Home ›› 19 Oct 2022 ›› Opinion
It was already close to 9pm. The race was on. We had exactly five minutes to drive to a secret location before the elderly Amma closed up for the night. We had to pick up our durian.
Let me set the scene: I was in Bangkok enjoying a much-needed catch-up with close family friends during Covid-19 curfew/lockdown. In Thailand that meant citizens must be home by 9pm. It seemed miraculous that the eternally buzzing metropolis obeyed this mandate, but not a vendor, an unnecessary vehicle nor pedestrian was spotted after this hour … except the few belligerent durian hunters. Such is the love for this extraordinary fruit.
This wasn’t my first mission. For this fruit, I have also dropped my familial obligations with a day’s notice and flown from Sydney to far-north Queensland. Durian cannot survive overnight temperatures below 15C, so in Australia it is only grown north of Townsville, and typically harvested from late November to February. I was brought to far-north Queensland on a distant lead: a friend had a friend whose sister-in-law recently bought an orchard, fabled to have 40-year-old durian trees that had never been sprayed. They forgot to mention that they had also never been pruned.
Two colleagues and I came as a pack, as soon as the sister-in-law called us back to tell us the durians were close to peaking. They needed to be harvested, and if we wanted them in Sydney, we’d have to come and sort it out ourselves. Easy enough we thought. Not so.
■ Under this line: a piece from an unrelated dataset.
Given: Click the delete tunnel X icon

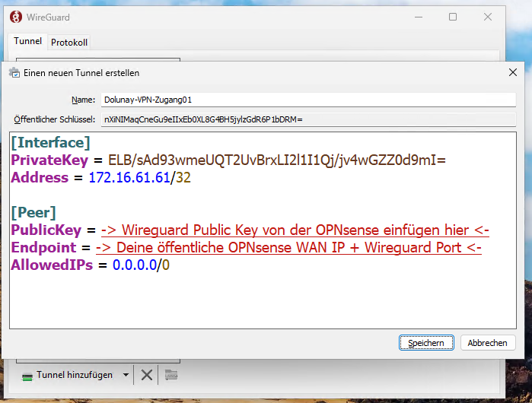Looking at the screenshot, I should pyautogui.click(x=147, y=375).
These trees were already well over 25 metres tall, neglected in the orchard alongside purple mangosteens. Mangosteens and durian are a very common companion planting, since harvesting usually occurs at the same time. In the Thai folkloric tradition, mangosteens should be eaten to minimise the nauseating effects of overindulging on durians, as durians are a heating food and mangosteens are a cooling one. They’re often referred to as the King and Queen of Fruits in south-east Asia.
The grass was chest height and the whole wild orchard buzzed with life – life that wanted to consume us as much as we wanted to consume the fruits. In all our earnestness we’d arrived from the city dressed in shorts, sneakers and flimsy cotton gloves. We were completely defenceless against the swarming green tree ants, wasps, snakes, mosquitos and scorching 46C weather. We ascended the trees with no ropes, no plan and no clue.
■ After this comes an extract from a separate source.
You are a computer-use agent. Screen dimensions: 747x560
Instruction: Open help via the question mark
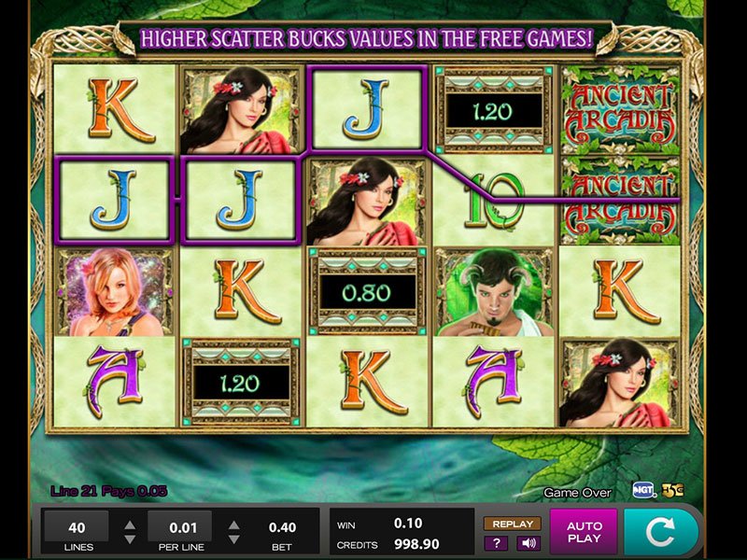pyautogui.click(x=496, y=543)

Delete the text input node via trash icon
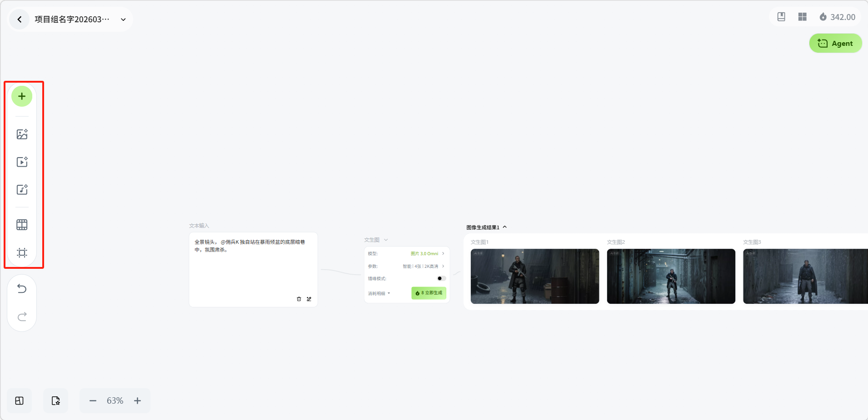click(299, 299)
We did, however, manage to devise a system. We’d identify the ripe fruit, then one of us would climb the tree to cut it down – careful to leave the stem as long as possible. Once cut, we’d aim the 5kg fruits at a canvas parachute beneath us; two below holding it up, to ensure each fruit had a soft landing. Otherwise they would have been swallowed in the sea of grass, never to be found again.
Can you see how this is potentially fatal to three novices?
The environment was threatening enough; then add the danger of a spiked cannonball descending at high speed from above and you’ve got the ultimate workplace trust exercise.
All I could think of was the market price of durian – “Ahhh so this is why they’re so expensive.”
Throughout Asia, there are “No Durian” stickers everywhere – they’re commonly sighted in vehicles, hotels, on public transport and in public buildings. Australia has not embarked on a similar project, so the absence of warnings meant we could pick as much as we could load into our rented car, then set off on a two-hour drive to the trucking company we’d found to transport it down to Sydney. Our work complete, with great relief, we jumped into a frigid waterfall to ease our ant bites.